God Bless all those who served and those who serve now.
My Dad related to us that his earliest memory was watching the WWI troops parade home in NYC. Just one hop to reach back 100 years. He would later serve in Europe during WWII.
He that outlives this day, and comes safe home,
Will stand a tip-toe when this day is nam’d,
And rouse him at the name of Crispian.
He that shall live this day, and see old age,
Will yearly on the vigil feast his neighbours,
And say “To-morrow is Saint Crispian.”
Then will he strip his sleeve and show his scars,
And say “These wounds I had on Crispin’s day.”
Old men forget; yet all shall be forgot,
But he’ll remember, with advantages,
What feats he did that day.
We few, we happy few, we band of brothers;
For he to-day that sheds his blood with me
Shall be my brother; be he ne’er so vile,
This day shall gentle his condition;
And gentlemen in England now a-bed
Shall think themselves accurs’d they were not here,
And hold their manhoods cheap whiles any speaks
That fought with us upon Saint Crispin’s day.
Henry V, act IV, scene iii
Remembering and honoring the feats that they did.
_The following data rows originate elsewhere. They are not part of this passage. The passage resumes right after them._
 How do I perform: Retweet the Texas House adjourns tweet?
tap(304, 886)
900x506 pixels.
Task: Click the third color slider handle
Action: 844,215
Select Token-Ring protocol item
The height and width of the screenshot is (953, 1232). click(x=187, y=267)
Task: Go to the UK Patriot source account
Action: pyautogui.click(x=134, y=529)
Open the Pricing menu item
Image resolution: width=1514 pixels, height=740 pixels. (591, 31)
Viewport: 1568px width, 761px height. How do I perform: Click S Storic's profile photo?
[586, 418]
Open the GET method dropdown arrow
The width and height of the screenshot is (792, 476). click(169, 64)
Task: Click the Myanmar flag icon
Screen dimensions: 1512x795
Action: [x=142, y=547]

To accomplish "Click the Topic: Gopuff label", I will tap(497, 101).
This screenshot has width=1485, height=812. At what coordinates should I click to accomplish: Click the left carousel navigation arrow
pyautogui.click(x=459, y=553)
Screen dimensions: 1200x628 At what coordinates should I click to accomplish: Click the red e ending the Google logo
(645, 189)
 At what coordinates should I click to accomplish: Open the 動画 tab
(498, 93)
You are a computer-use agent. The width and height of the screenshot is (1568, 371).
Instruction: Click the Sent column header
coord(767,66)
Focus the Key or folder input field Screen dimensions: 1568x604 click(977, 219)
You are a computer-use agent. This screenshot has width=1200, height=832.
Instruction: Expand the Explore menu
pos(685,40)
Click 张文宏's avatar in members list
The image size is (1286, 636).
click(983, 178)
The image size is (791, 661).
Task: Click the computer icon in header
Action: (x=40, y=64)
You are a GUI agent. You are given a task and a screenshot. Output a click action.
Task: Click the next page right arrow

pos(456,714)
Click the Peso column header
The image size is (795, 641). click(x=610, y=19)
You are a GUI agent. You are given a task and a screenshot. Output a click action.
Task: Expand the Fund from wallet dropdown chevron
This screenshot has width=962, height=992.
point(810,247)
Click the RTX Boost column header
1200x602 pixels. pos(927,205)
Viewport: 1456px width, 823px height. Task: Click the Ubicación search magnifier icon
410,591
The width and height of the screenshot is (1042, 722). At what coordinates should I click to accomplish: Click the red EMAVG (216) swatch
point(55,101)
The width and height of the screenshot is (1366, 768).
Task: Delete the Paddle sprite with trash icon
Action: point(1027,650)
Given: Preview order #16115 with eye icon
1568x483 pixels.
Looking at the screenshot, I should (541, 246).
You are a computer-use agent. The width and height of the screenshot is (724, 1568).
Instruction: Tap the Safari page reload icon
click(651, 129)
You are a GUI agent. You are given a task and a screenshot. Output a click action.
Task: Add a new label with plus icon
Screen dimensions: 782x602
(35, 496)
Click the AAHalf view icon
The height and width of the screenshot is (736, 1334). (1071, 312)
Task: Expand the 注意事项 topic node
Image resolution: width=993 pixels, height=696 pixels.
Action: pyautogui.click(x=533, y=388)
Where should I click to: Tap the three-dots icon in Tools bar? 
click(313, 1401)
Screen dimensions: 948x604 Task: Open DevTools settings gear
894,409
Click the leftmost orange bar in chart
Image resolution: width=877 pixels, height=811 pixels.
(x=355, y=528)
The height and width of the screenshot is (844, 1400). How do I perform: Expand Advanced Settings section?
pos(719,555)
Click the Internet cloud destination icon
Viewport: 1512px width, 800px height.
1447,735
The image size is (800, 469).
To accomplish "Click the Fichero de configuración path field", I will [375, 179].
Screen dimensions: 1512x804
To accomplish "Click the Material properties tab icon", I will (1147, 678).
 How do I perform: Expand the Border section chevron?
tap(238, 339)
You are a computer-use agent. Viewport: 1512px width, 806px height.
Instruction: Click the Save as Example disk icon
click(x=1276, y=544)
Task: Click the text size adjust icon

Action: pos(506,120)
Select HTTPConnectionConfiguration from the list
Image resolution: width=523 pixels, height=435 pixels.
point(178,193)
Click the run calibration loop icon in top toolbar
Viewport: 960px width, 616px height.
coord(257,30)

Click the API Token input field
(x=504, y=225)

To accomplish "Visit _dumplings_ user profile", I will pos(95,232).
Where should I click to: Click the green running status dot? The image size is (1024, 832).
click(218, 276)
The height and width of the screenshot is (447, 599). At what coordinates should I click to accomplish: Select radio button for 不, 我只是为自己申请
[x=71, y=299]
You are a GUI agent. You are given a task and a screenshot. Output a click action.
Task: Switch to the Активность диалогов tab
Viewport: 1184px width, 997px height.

God bless all of my brothers and sisters who served.
I look at these pictures and wonder how so few even know a veteran these days. Both grandparents, dad and all my uncles, nearly all my friends (save a few who were 4F from football injuries) and I all served. From the next generation, I know only a pair of my cousin’s kids and my son-in-law.
I miss the country I grew up in.
I have one as a friend, and I know several in the company I work with. But definitely, very few nowadays can say the same.
Is that first picture of soldiers about to ship out to the Philippines for the insurrection or to France? I thought those style hats for the troops was specifically for the Spanish-American War and the insurrection. The rifles look kind of like M1903’s but it’s hard to tell.
And is the third picture at Tarawa? It took almost a year for film footage of that battle to be released to the public.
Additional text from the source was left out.